What this article is missing is the distribution of this growth in wealth by economic status. Distribution by economic position is not in the FRED tables. Because, as is well documented, since 1975 nearly all growth in American wealth was achieved by the top wealthiest 5% of Americans, with most of that going to the top 1%. The bottom 99% received almost no growth in real wealth.
There is no reason to believe the most recent growth would be more evenly distributed than it has been the last 4 1/2 decades. In fact, it is likely worse. First, the general trend toward increasing income and wealth inequality has not changed. A recent analysis by the Rand Corporation estimates that if income was distributed in the same general rate as in 1975, about $50 trillion (yes, with a T) is now in the accounts of the 1% that would otherwise have been part of the wealth of the 99% of Americans. Second, one of the largest contibutors to after-tax wealth is tax cuts. And the 2018 tax cuts heavily favored the 1%, both in the rates that were cut and, given the massive wealth disparity to start, by far the total wealth gained.

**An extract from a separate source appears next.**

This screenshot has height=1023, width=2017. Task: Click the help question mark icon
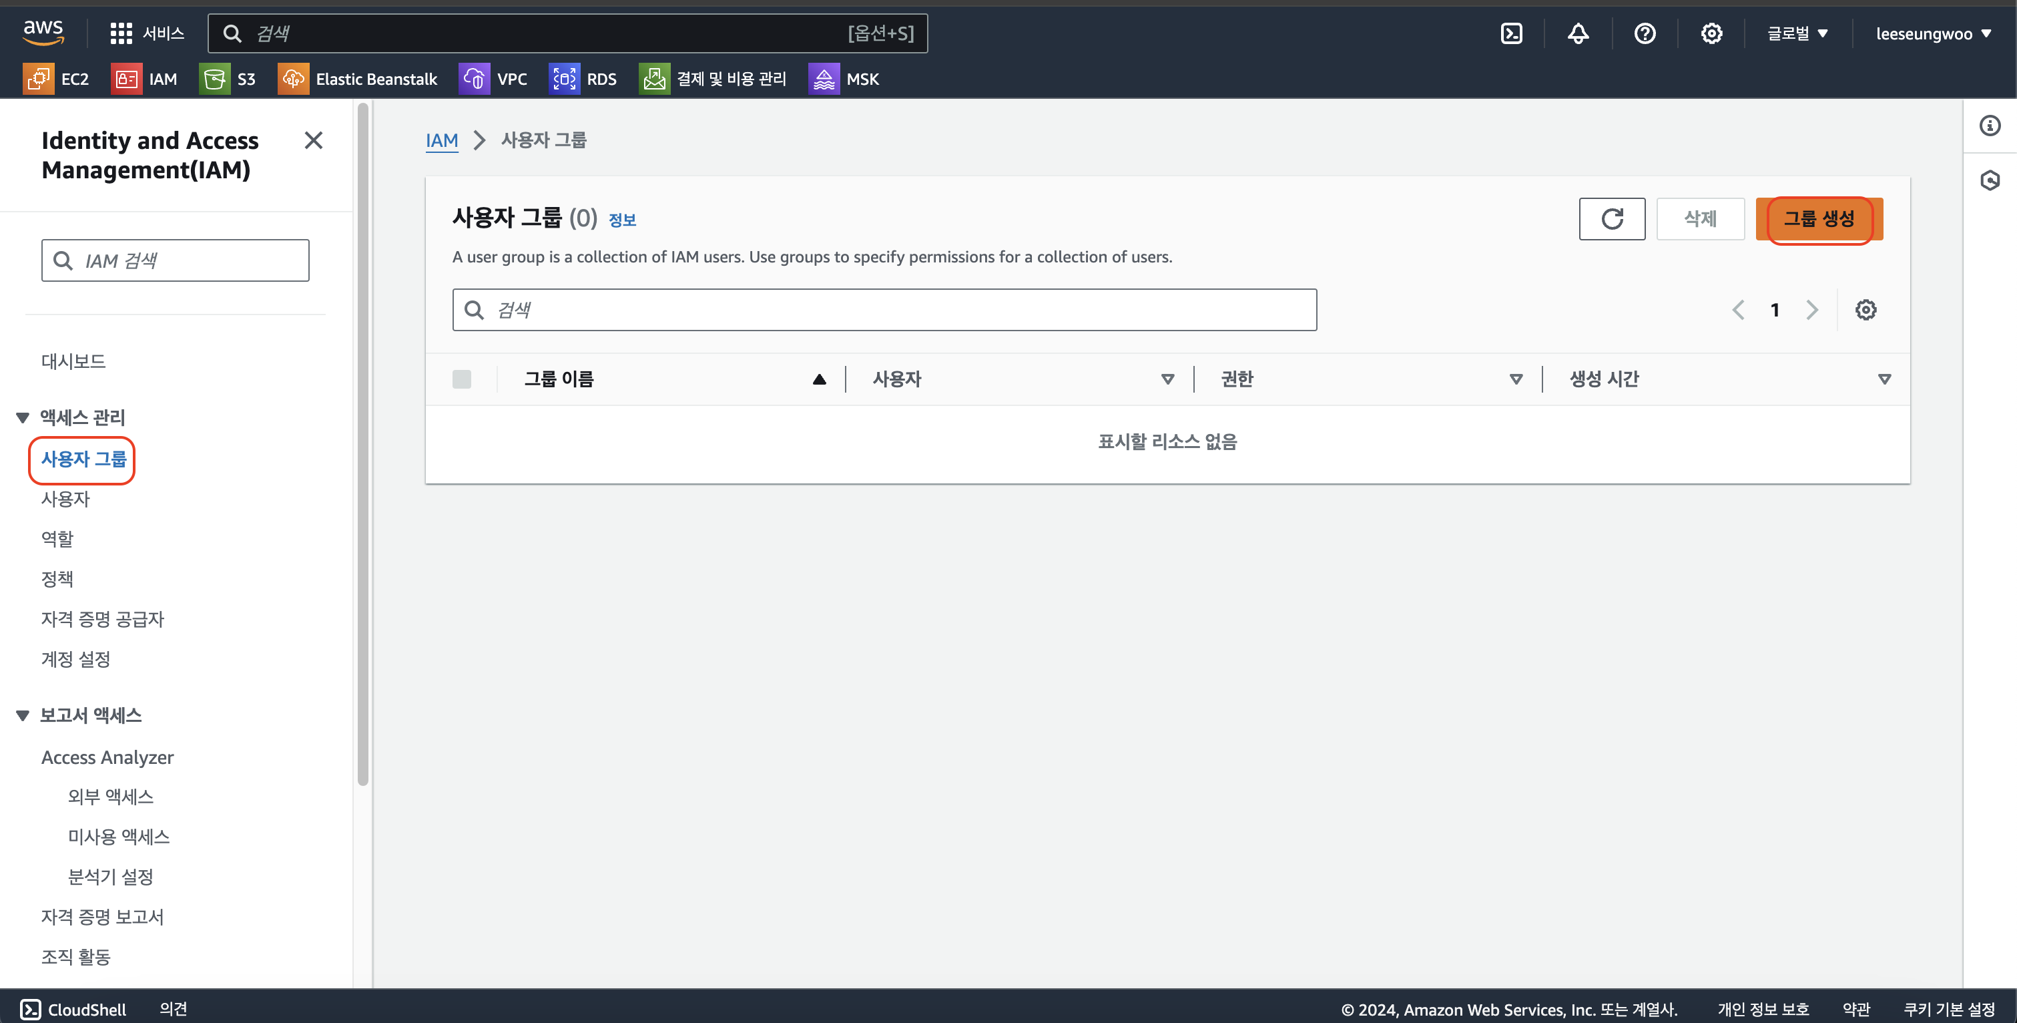click(1644, 33)
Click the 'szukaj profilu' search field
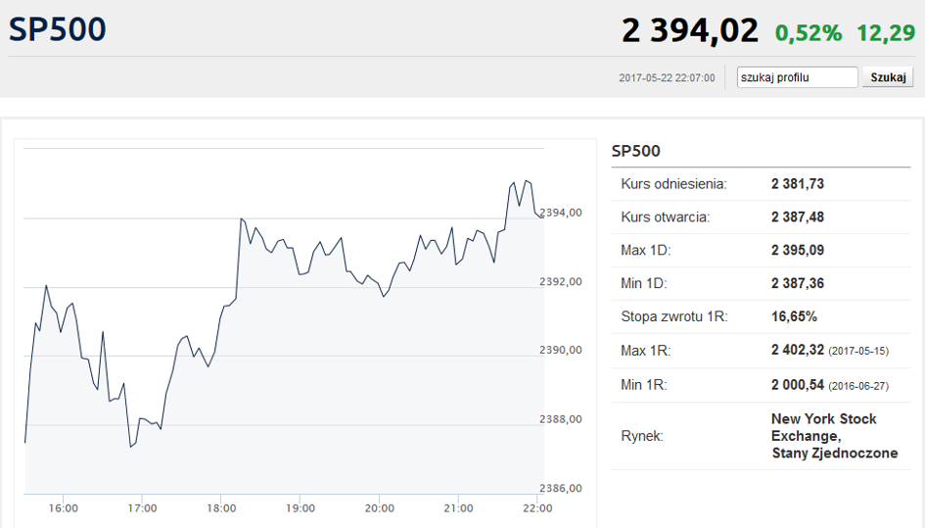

So it is likely that this "growth" in wealth is limited to the very richest of the rich and does not include 99% of Americans. And it is temporary, because it was also fueled by the free money stimulus of the Fed, which mostly goes to the financial sector, and the stimulus package passed by Congress, which we are finding out more and more was taken advantage of by the rich as well. This has all resulted in a massive increase in the national debt, which has to be paid back eventually. I leave it the reader to guess which economic strata are going to have to sacrifice to pay back the debt.
So this "interesting" growth in total wealth during the pandemic is neither as unexpected as it seems at first, nor is it relevant in any meaningful way for the vast majority of Americans.